Os números mostram bem as discrepâncias. No dia 24 de julho de 2017, quando 743 bombeiros se encontravam no terreno a combater fogos foi pedido o pagamento de 2755 pequenos-almoços. A história repete-se a 23 de junho de 2017. Nesse dia, foram apresentadas 1184 faturas de jantares, mais 675 do que o número de operacionais no combate às chamas. Estes números surgiram durante uma investigação da IGAI — Inspeção Geral da Administração Interna e apontam para uma fraude generalizada com refeições de bombeiros. Segundo a notícia avançada pelo Público e pelo Jornal de Notícias, a IGAI considera haver “contornos criminais” com “prejuízo para o Estado português” e pede a intervenção do Ministério Público.

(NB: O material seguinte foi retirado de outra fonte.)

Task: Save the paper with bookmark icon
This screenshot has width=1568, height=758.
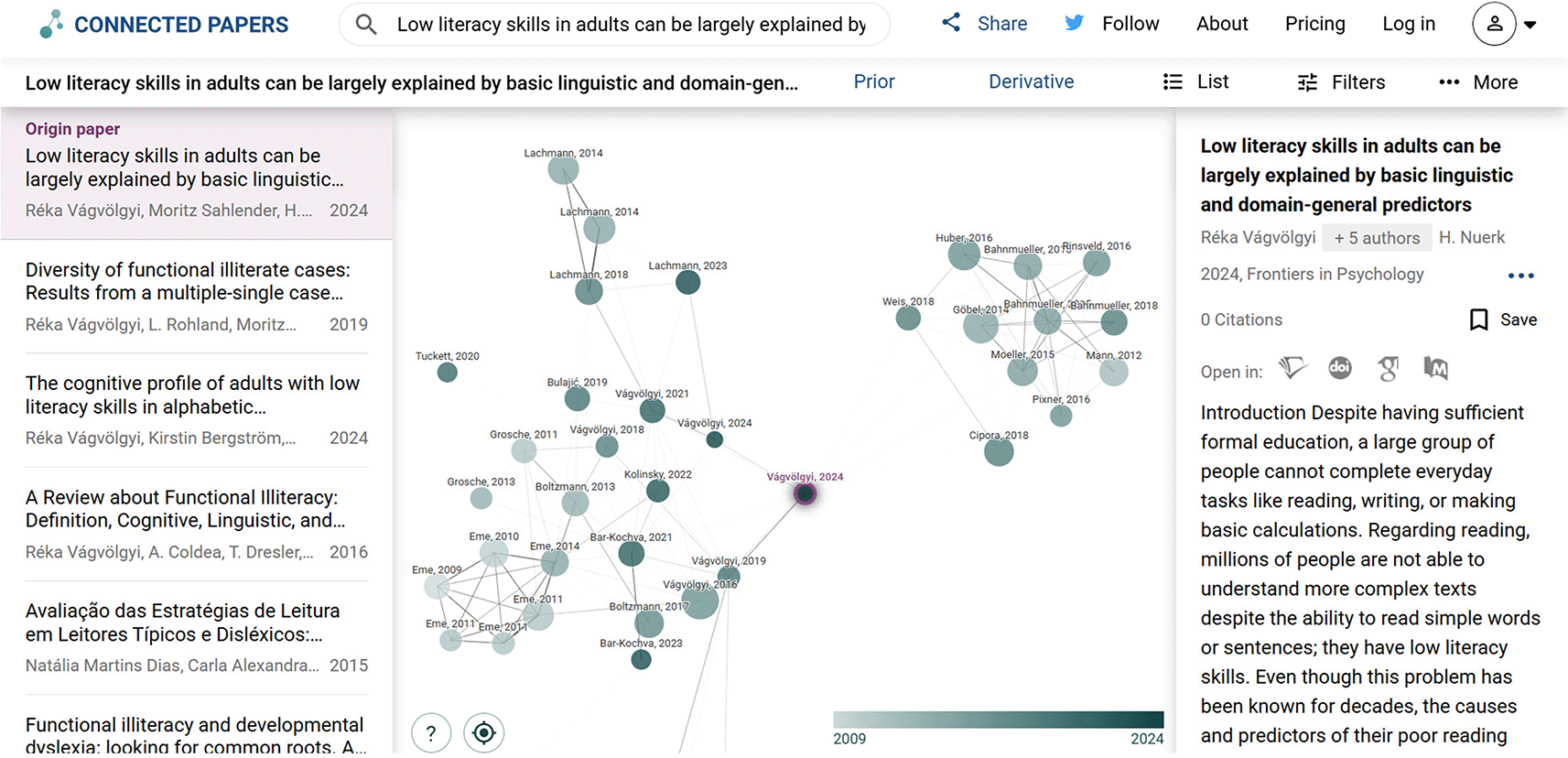Action: (x=1503, y=319)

Há muitos anos, escreve o Público, que a questão das eventuais fraudes com as refeições cobradas pelos bombeiros é falada na Autoridade Nacional de Proteção Civil (ANPC), organismo a quem são apresentados os pedidos de ressarcimento de refeições, mas até à data nenhuma situação concreta tinha sido detetada.

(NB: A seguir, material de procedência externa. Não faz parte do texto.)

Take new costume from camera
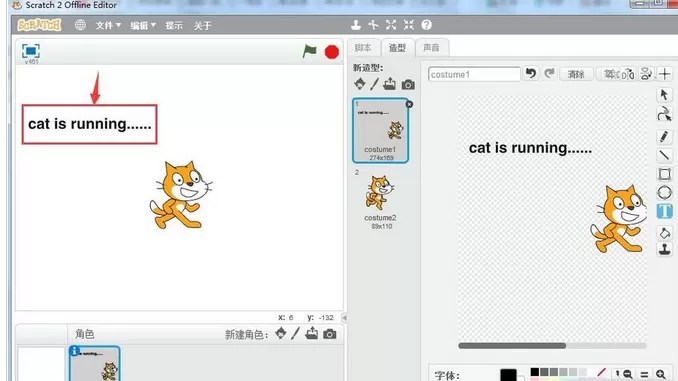Viewport: 678px width, 381px height. point(408,84)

Agora, a IGAI verificou “diversas discrepâncias” entre o número de refeições apresentadas para pagamento à ANPC pelos bombeiros e o número de operacionais no terreno durante a investigação aos incêndios de Mação, entre os dias 23 e 27 de Julho de 2017. Para aquela inspeção-geral “o caso deve ser investigado criminalmente pelo Ministério Público” e a ANPC “deve proceder a investigação também para apuramento de eventuais prejuízos e responsabilidades disciplinares”.
Há suspeitas de comportamento padrão
A IGAI admite mesmo que este comportamento pode ocorrer em todas as situações de incêndios florestais. “A falta de conferência e verificação dos pedidos de ressarcimento de refeições dirigidos à ANPC pelas corporações de bombeiros, com os dados na posse daquela entidade, aponta para um comportamento padronizado em todas as ocorrências de incêndios florestais, que cumpre ser devidamente analisado em sede de processo de auditoria e/ou inquérito”, diz o relatório da investigação, citado pelo jornal Público.
Confrontado pela IGAI, o então diretor de Serviços de Recursos Humanos e Financeiros da ANPC “veio dizer que os dados respeitantes aos montantes a pagar aos corpos de bombeiros são apurados pelos respetivos Codis (Comandante Distrital de Operações de Socorro), no caso em apreço de Santarém, Castelo Branco e Porto, mediante o preenchimento pelos corpos de bombeiros de impresso próprio, com base nos Relatórios de Ocorrência”.
E conclui que só o Codis pode conferir os dados. “É totalmente impossível proceder à conferência desses dados por qualquer outro elemento que não esteja afeto aos distritos onde houve a ocorrência, quer no que respeita à validação do número de operacionais quer ainda no respeitante ao número e tipo de refeições fornecidas.”
Por tudo isto, a IGAI afirma: “Esta conclusão merece seguramente uma análise detalhada, mas que escapa necessariamente ao objeto do presente inquérito. Assinale-se apenas que as referidas discrepâncias assumem particular relevo, com o eventual prejuízo para o Estado Português.”